YOUR GOAL | In the material below, reproduce word for word the lines from the line containing "You are a computer-use" up to and including the line containing "[x=283, y=376]".

An excerpt from a data file
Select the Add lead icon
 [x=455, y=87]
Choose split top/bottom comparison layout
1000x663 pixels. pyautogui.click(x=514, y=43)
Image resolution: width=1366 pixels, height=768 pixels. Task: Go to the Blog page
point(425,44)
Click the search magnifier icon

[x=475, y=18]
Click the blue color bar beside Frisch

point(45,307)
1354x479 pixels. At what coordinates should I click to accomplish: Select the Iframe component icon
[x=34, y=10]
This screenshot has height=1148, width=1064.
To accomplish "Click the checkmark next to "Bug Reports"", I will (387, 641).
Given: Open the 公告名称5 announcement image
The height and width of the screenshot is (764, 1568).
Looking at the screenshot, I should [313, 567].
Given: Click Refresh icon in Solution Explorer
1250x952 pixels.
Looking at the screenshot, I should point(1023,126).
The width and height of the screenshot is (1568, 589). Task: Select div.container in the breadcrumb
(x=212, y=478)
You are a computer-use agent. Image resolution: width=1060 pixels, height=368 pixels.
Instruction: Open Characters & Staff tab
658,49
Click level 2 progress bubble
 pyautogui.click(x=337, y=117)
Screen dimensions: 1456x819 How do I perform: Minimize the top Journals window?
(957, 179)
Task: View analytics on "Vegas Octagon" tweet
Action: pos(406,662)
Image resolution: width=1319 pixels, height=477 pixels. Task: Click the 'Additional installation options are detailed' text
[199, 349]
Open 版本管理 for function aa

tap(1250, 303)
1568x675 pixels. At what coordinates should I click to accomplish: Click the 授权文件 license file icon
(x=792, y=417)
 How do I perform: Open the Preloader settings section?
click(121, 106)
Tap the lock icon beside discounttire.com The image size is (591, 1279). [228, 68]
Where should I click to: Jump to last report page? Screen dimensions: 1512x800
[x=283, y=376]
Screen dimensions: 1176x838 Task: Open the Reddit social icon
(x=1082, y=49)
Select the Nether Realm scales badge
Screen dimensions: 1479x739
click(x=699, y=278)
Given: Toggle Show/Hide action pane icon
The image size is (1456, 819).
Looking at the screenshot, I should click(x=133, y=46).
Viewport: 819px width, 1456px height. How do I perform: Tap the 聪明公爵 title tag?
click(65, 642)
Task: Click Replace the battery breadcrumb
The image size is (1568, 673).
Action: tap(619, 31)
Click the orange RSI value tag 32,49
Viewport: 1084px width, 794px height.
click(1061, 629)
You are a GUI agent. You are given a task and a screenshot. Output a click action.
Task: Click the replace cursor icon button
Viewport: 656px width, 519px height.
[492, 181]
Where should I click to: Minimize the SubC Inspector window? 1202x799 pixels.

CORRECT OUTPUT |
You are a computer-use agent. Image resolution: width=1060 pixels, height=368 pixels.
Instruction: Open Characters & Staff tab
658,49
Click level 2 progress bubble
 pyautogui.click(x=337, y=117)
Screen dimensions: 1456x819 How do I perform: Minimize the top Journals window?
(957, 179)
Task: View analytics on "Vegas Octagon" tweet
Action: pos(406,662)
Image resolution: width=1319 pixels, height=477 pixels. Task: Click the 'Additional installation options are detailed' text
[199, 349]
Open 版本管理 for function aa

tap(1250, 303)
1568x675 pixels. At what coordinates should I click to accomplish: Click the 授权文件 license file icon
(x=792, y=417)
 How do I perform: Open the Preloader settings section?
click(121, 106)
Tap the lock icon beside discounttire.com The image size is (591, 1279). [228, 68]
Where should I click to: Jump to last report page? Screen dimensions: 1512x800
[x=283, y=376]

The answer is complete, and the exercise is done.